Bien entendu Morihei Ueshiba est aussi une référence. Bien sûr il y a beaucoup de légendes sur sa vie, et ses mouvements sur la fin ressemblaient à de la danse avec des élèves qui s’envolaient au claquement de doigt. Mais ce qui est intéressant c’est la première partie de sa vie.
L’homme qui a fait la guerre, qui a subi des atrocités, qui en a commis probablement.
Puis il y a l’homme qui a trouvé la paix, qui a eu le courage de partir seul avec quelques colons dans des contrées inexploitées, l’homme qui voyait dieu dans chaque pierre chaque rocher, dans l’eau qui coule ou le vent qui souffle. L’homme qui était convaincu que l’aïkido unirait les hommes et rendrait le monde meilleur.
Et ce serait une erreur d’oublier mon professeur Jean-Pierre Rouvière. Que dire de lui.
Dynamique, avec une énergie inclassable. Une grande tolérance envers chacun. Il n’a jamais refusé personne, jamais jugé un pratiquant. Bien qu’intraitable avec ceux qui l’ont trahi.
Il est un modèle pour nous tous. Face à la maladie, toujours debout. Probablement pas immortel, mais presque !
Morihei Ueshiba voulait que l’aïkido se répande à travers le monde. Je sais que Jean-Pierre est l’un de ses prophètes. Il a formé des centaines d’élèves et à tout le moins leur a donné la passion pour cet art martial. il a toujours suivi sa voie et s’est toujours refusé qu’on lui impose des règles qu’il n’acceptait pas. Il a gardé l’aiki tel qu’il l’avait reçu et tel qu’il le conçoit.
Il est toujours resté fidèle à ses amis, dont le maître Nguyen Cong Tôt, et il est toujours resté fidèle à ses idées, à lui-même.
Il est probable que les structures officielles de l’aïkido international ne le remercieront jamais.
Mais il est certain que Morihei Ueshiba, Tadashi Abe ou d’autres l’aurait accueilli à bras ouverts.
– Comment t’imagines tu dans plusieurs années ? Encore pratiquant ?
Je ne vois pas comment il pourrait en être autrement… Bien sûr avec les années ce sera plus dur. Mais je garde cette image d’Ueshiba qui faisait des échauffements sur le tatami quelques jours avant sa mort, à plus de 80 ans et avec une grave maladie…

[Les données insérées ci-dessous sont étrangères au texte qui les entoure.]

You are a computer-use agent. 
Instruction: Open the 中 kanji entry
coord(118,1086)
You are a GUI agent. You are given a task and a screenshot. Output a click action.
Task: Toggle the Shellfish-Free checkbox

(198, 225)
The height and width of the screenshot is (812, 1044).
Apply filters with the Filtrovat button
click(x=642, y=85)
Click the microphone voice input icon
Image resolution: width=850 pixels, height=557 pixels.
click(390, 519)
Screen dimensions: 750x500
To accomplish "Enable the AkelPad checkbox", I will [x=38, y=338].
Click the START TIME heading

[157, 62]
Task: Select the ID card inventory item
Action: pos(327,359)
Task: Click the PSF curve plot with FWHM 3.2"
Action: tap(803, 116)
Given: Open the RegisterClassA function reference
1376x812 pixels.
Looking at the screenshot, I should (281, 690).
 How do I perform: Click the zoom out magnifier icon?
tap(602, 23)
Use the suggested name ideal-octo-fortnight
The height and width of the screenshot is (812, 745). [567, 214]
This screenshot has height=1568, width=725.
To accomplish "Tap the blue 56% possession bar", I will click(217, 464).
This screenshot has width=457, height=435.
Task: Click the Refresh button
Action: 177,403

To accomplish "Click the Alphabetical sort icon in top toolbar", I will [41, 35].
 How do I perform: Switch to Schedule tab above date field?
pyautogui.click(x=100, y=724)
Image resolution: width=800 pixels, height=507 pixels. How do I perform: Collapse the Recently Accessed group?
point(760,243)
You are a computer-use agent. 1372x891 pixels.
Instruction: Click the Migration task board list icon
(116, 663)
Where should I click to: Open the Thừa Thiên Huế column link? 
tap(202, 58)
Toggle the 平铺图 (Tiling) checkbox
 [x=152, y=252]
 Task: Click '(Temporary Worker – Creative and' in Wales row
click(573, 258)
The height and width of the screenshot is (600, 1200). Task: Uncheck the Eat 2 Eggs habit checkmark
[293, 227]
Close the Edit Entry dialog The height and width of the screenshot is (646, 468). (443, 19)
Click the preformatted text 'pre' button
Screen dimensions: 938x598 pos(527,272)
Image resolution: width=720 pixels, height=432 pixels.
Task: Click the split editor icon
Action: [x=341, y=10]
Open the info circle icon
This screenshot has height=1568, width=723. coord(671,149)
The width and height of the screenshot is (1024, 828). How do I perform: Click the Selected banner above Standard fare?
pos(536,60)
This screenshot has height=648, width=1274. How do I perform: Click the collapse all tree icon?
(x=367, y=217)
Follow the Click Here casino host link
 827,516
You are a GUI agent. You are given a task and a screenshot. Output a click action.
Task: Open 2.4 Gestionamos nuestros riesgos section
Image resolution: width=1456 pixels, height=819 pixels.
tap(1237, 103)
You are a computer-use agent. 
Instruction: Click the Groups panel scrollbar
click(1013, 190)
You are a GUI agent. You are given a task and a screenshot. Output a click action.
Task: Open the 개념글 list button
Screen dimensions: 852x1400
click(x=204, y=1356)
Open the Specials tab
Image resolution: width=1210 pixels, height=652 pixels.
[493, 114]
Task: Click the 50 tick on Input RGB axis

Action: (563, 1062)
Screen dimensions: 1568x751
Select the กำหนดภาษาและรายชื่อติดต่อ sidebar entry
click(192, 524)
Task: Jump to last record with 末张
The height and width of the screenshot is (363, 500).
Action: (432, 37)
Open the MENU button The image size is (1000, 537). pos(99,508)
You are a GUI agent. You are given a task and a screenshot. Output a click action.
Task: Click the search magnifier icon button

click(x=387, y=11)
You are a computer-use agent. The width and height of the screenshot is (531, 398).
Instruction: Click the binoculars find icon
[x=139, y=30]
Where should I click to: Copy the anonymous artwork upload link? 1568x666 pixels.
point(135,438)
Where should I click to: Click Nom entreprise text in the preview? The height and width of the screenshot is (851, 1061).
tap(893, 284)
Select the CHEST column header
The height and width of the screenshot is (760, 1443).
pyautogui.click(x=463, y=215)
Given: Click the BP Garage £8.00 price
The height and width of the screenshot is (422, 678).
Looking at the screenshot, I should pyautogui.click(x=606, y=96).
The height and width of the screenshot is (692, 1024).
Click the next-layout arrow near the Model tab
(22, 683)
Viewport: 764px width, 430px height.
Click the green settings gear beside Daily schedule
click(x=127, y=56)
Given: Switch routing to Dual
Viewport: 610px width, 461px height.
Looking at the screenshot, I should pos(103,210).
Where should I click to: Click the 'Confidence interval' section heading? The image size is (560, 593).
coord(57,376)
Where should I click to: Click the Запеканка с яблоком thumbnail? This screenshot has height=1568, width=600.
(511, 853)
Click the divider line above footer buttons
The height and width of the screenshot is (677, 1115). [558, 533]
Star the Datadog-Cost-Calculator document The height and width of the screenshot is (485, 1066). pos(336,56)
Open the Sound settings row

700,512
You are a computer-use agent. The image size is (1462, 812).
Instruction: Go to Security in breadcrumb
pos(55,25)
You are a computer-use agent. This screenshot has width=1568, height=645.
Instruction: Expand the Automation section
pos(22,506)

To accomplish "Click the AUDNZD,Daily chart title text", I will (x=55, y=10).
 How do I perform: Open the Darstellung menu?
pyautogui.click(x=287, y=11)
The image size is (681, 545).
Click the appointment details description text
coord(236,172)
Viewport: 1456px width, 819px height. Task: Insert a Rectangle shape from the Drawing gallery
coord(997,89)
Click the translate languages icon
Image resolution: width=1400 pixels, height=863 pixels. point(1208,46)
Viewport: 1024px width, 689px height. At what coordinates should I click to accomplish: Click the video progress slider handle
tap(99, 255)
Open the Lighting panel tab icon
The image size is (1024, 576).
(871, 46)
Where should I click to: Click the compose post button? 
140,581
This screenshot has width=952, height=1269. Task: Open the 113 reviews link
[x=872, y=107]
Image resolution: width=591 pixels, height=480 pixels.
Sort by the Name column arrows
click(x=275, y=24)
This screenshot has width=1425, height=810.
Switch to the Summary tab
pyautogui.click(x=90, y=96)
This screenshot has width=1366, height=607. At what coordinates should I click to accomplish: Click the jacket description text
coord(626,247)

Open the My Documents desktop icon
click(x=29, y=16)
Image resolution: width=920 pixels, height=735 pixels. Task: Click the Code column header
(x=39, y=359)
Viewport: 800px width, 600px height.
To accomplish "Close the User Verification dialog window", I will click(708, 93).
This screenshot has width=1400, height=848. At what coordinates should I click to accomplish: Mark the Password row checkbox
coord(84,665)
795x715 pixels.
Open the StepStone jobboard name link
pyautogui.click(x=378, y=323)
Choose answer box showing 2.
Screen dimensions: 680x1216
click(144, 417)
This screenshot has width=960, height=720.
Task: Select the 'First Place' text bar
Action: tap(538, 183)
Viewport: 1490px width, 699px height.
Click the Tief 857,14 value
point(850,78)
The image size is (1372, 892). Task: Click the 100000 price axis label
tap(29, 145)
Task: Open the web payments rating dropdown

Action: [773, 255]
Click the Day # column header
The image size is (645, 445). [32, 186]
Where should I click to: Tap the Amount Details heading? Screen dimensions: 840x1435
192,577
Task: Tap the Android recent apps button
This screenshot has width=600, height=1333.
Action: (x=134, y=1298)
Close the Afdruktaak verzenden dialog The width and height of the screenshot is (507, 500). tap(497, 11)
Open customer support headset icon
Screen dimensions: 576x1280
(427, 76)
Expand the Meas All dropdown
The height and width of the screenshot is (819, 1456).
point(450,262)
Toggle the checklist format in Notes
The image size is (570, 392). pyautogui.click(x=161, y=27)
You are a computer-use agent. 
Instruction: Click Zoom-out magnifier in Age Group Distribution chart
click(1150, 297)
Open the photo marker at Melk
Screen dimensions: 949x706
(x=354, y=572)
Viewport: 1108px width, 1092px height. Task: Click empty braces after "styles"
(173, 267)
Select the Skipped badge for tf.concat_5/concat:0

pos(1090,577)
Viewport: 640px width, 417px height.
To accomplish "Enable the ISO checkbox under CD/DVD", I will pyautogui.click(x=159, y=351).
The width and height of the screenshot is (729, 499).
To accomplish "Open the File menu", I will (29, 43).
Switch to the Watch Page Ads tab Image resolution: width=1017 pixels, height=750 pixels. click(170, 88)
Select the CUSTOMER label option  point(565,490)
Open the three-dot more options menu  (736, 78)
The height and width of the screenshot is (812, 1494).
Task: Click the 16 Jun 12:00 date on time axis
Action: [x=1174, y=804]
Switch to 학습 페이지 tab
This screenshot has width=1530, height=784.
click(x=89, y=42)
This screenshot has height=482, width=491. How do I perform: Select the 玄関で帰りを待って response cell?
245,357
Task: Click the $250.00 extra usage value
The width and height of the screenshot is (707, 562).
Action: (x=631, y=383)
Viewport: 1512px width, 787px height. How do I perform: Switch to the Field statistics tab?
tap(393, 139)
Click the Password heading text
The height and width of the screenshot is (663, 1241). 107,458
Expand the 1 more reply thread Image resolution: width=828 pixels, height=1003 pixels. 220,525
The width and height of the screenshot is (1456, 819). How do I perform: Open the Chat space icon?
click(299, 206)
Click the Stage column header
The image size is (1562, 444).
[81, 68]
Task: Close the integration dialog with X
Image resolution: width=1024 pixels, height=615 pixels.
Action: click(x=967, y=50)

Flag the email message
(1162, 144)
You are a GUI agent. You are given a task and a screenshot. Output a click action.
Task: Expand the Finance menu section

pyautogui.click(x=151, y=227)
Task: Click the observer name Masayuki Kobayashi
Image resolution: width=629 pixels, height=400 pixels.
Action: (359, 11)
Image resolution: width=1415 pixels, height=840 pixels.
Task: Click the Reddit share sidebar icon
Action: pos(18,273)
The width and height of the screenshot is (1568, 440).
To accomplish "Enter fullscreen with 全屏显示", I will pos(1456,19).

Donc après tout, c’est une question de volonté !
– Crois tu que les arts martiaux donnent un « pouvoir supplémentaire » ?…
Un art martial ne vous transforme pas en super héros. Par contre il vous oblige à réfléchir à ce que vous êtes, à repousser vos limites. Il vous donne des capacités physiques. Et vous aide à trouver votre place dans ce monde. Entre tradition, effort, courage, concentration.
Le maître de VietVuDao François Nguyen avait dit ça un jour. Les arts martiaux vous donnent des capacités supérieures aux autres, il faut savoir les utiliser convenablement.
– Souhaites tu t’investir dans la fédération ou la technique ?
Dans la technique. L’administratif est indispensable mais je ne suis pas assez rigoureux pour ça. J’ai besoin de pratiquer et de comprendre ce que je fais. C’est pour ça que j’ai quitté toute activité administrative dans les clubs ou la fédération.